INPUT DATA:
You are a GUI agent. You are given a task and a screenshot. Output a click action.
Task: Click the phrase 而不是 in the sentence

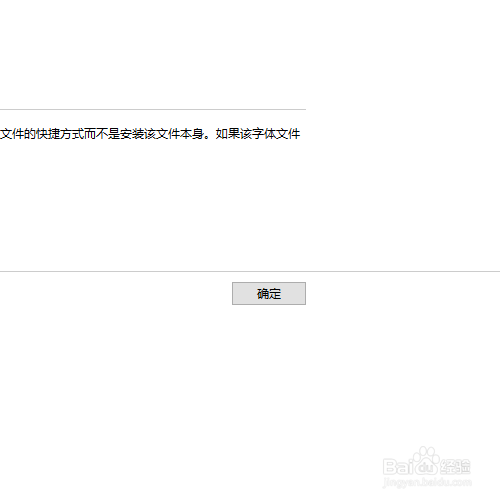pyautogui.click(x=102, y=134)
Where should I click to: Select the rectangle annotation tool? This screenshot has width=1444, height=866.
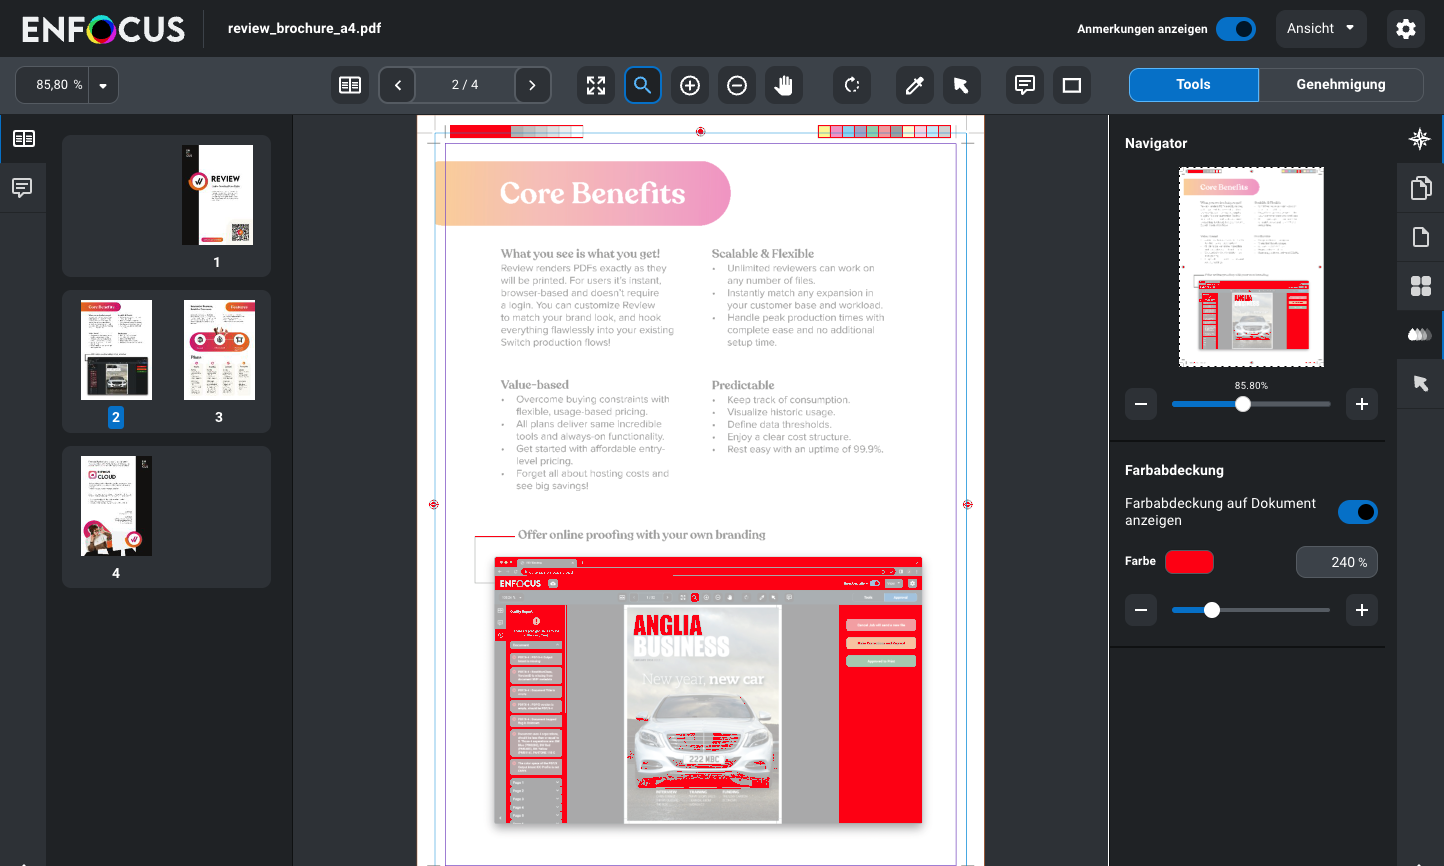(1072, 85)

WHAT IS REQUIRED:
Before you return the listing, strip out its pictures; all else must match exactly.

EXPECTED ANSWER:
You are a GUI agent. You are given a task and a screenshot. Output a click action.
Task: Click the phrase 而不是 in the sentence

pyautogui.click(x=102, y=134)
Where should I click to: Select the rectangle annotation tool? This screenshot has width=1444, height=866.
(1072, 85)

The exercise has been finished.